The JFK Assassination Records Collection Act of 1992 has helped uncover many other mysteries of Cold War espionage history. Just this year, the U.S. government was forced to release information about its espionage in Mexico and on U.S. soil, its foreign election interference, its 1961 assassination of Dominican dictator Rafael Trujillo, and its role in the South Vietnamese coup of 1963, all because these documents touched the intrigue surrounding Kennedy's assassination.
Following Epstein's connections to world leaders could similarly uncover modern political intrigue. While some conservative media have fixated on Epstein's connections to former Israeli Prime Minister Ehud Barak, his Rolodex also included a British prince, a close confidant to the royal family of Dubai, a Russian cabinet minister, former U.S. President Bill Clinton, and Trump himself.

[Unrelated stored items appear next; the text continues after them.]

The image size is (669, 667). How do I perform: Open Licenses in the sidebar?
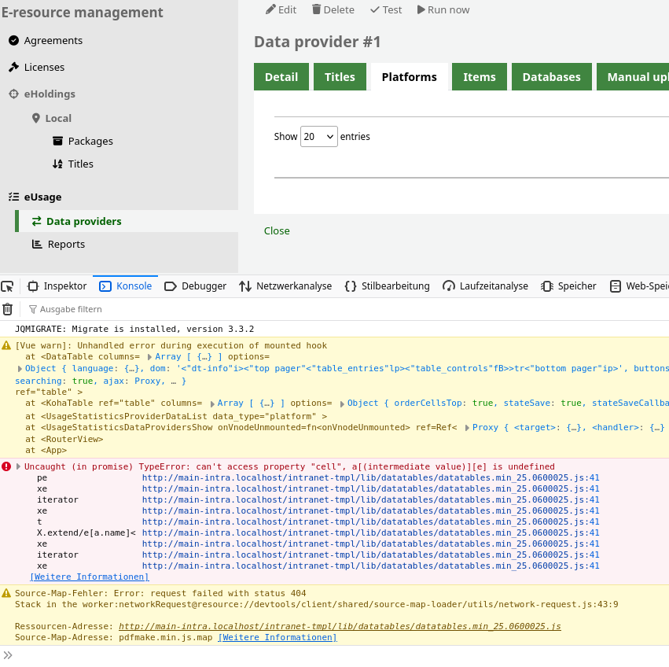pos(44,67)
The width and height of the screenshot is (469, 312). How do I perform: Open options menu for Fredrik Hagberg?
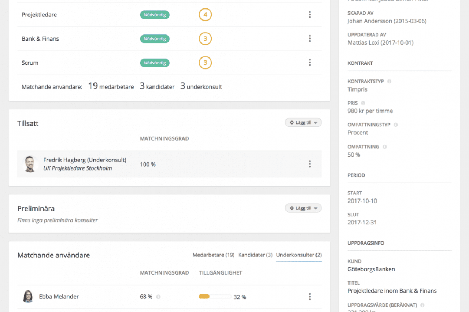click(310, 164)
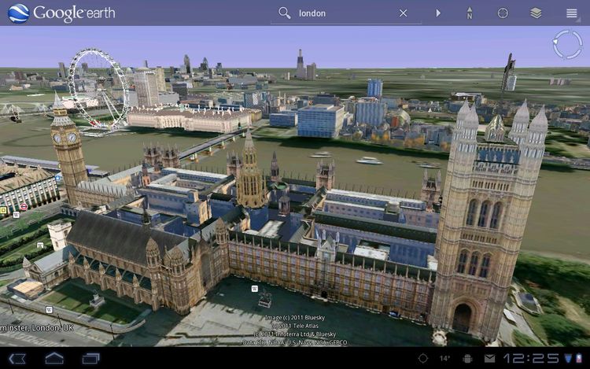Open the overflow menu
The width and height of the screenshot is (590, 369).
(571, 13)
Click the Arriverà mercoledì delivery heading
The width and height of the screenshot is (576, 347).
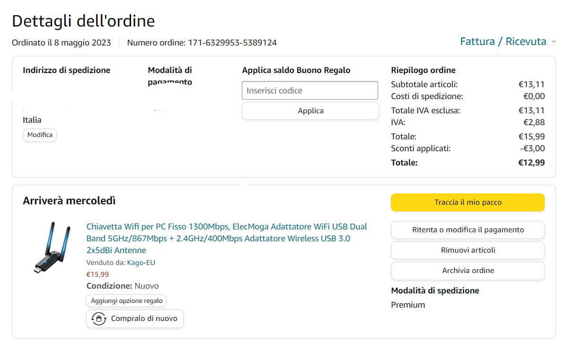(69, 201)
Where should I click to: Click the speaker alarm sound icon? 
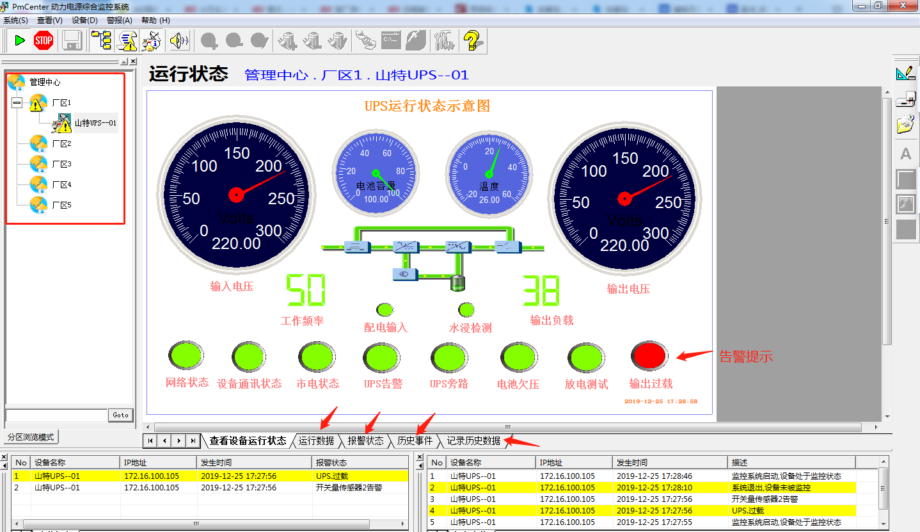pyautogui.click(x=179, y=41)
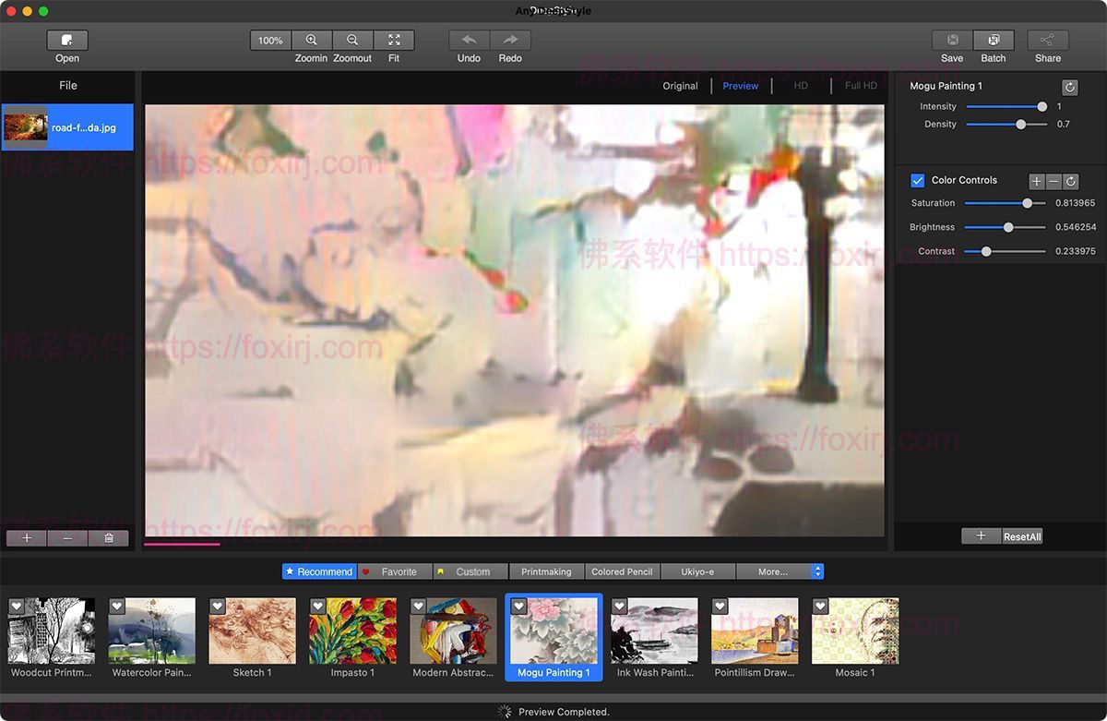Undo the last edit
Screen dimensions: 1107x721
(468, 41)
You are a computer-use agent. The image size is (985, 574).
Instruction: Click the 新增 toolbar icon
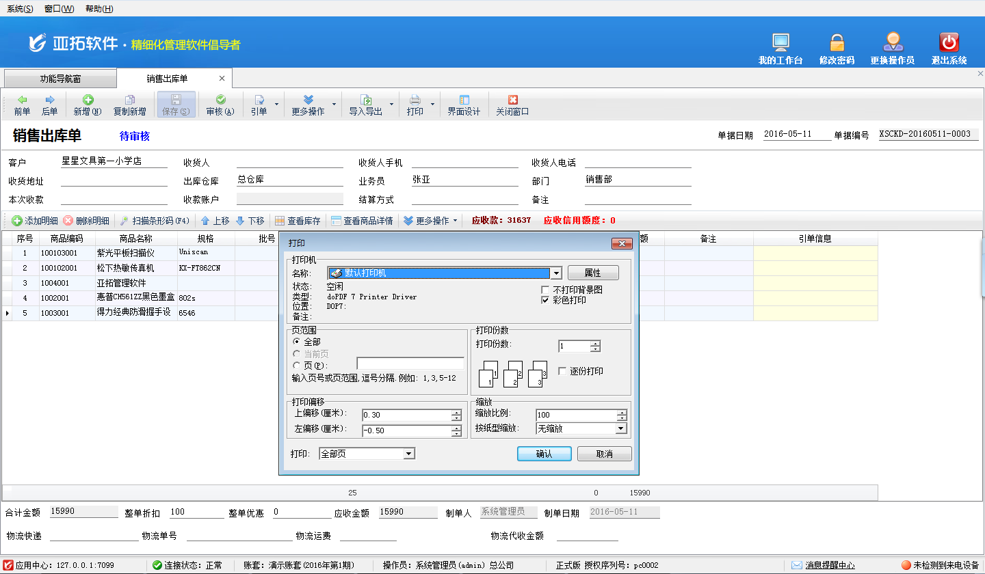[x=88, y=100]
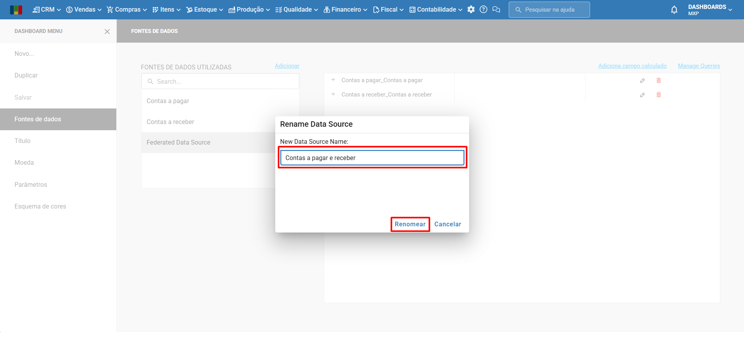This screenshot has width=744, height=348.
Task: Expand the Contas a pagar_Contas a pagar row
Action: (x=333, y=80)
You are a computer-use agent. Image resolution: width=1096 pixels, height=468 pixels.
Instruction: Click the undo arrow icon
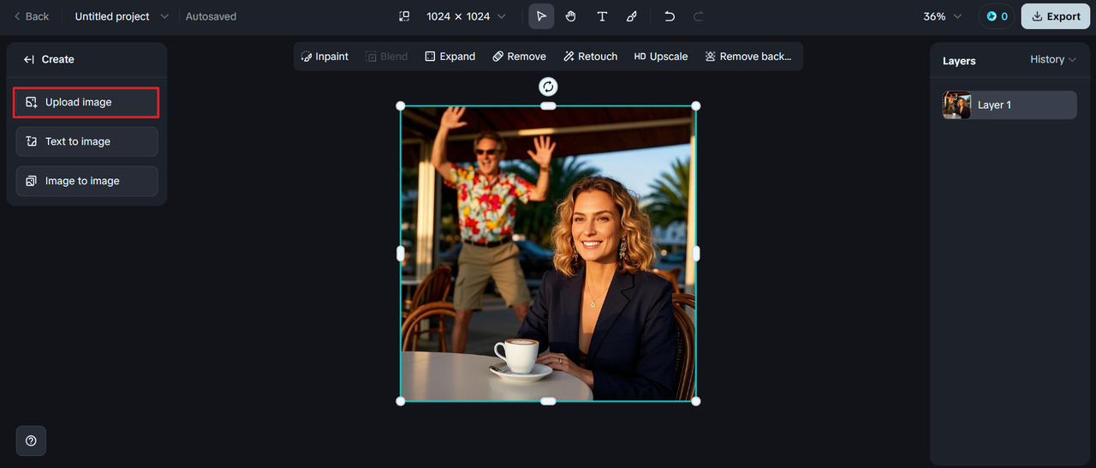click(x=670, y=16)
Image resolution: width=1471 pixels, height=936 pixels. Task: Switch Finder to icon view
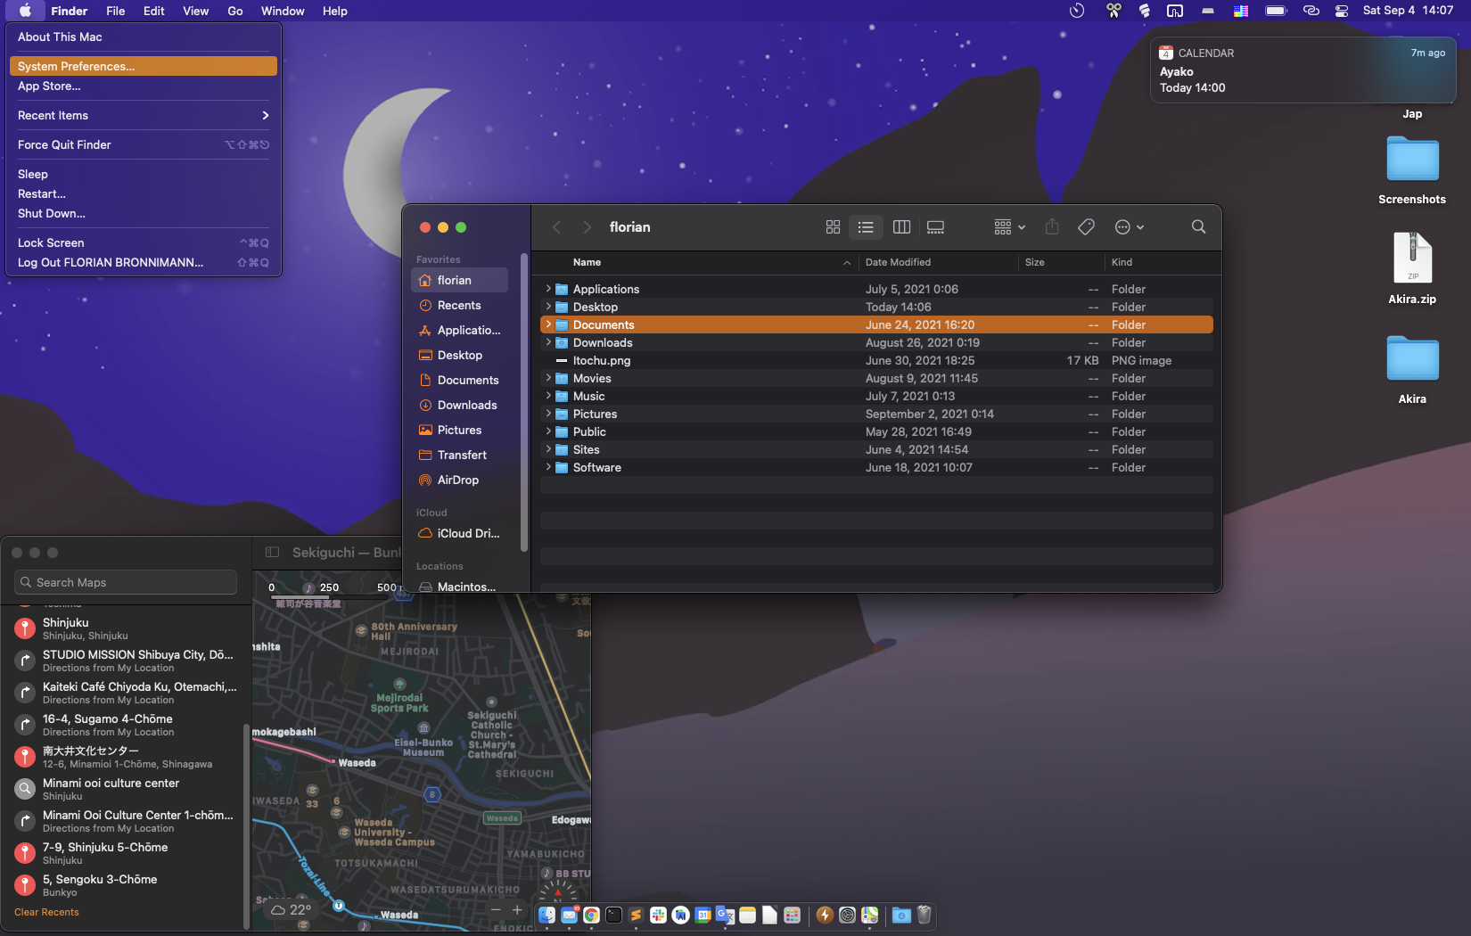833,227
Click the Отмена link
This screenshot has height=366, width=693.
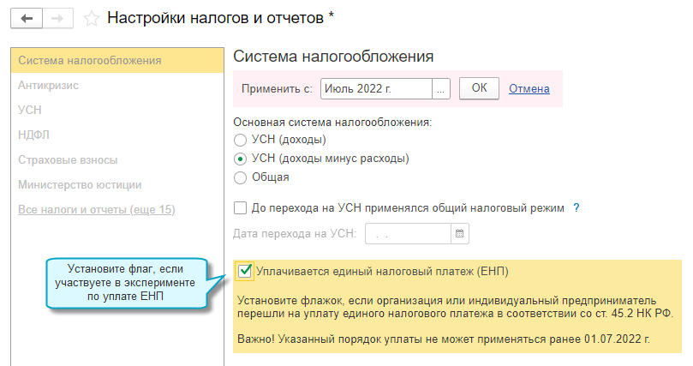point(529,88)
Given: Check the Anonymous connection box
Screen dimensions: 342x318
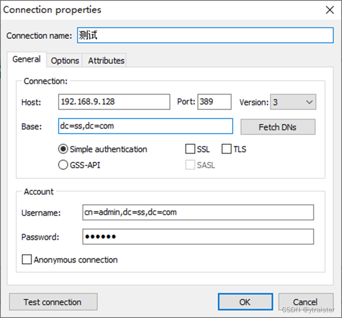Looking at the screenshot, I should 27,260.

Not everyone who crossed paths with Epstein was involved in his sexual crimes. (Although the paraplegic physicist Stephen Hawking visited Epstein's private island, for example, the internet memes about his debauchery there were completely fake news.) Still, it's worthwhile on its own to figure out which powerful figures Epstein brought together and what they discussed at his gatherings.
While there's a danger in being too credulous about fantastical conspiracy theories, there's also a danger in being too credulous when powerful people insist that there is nothing to see here. After Trump told conservative journalist Charlie Kirk to tone down his criticism of Bondi over the Epstein files, Kirk said on air that he's "done talking about Epstein. I'm going to trust my friends in the administration. I'm going to trust my friends in the government."
With that attitude, we wouldn't know what we know about the Kennedy assassination—and Epstein would still be a free man.
The post There's Probably No 'Smoking Gun' in the JFK or Epstein Cases. We Should Be Allowed To Look Anyway. appeared first on Reason.com.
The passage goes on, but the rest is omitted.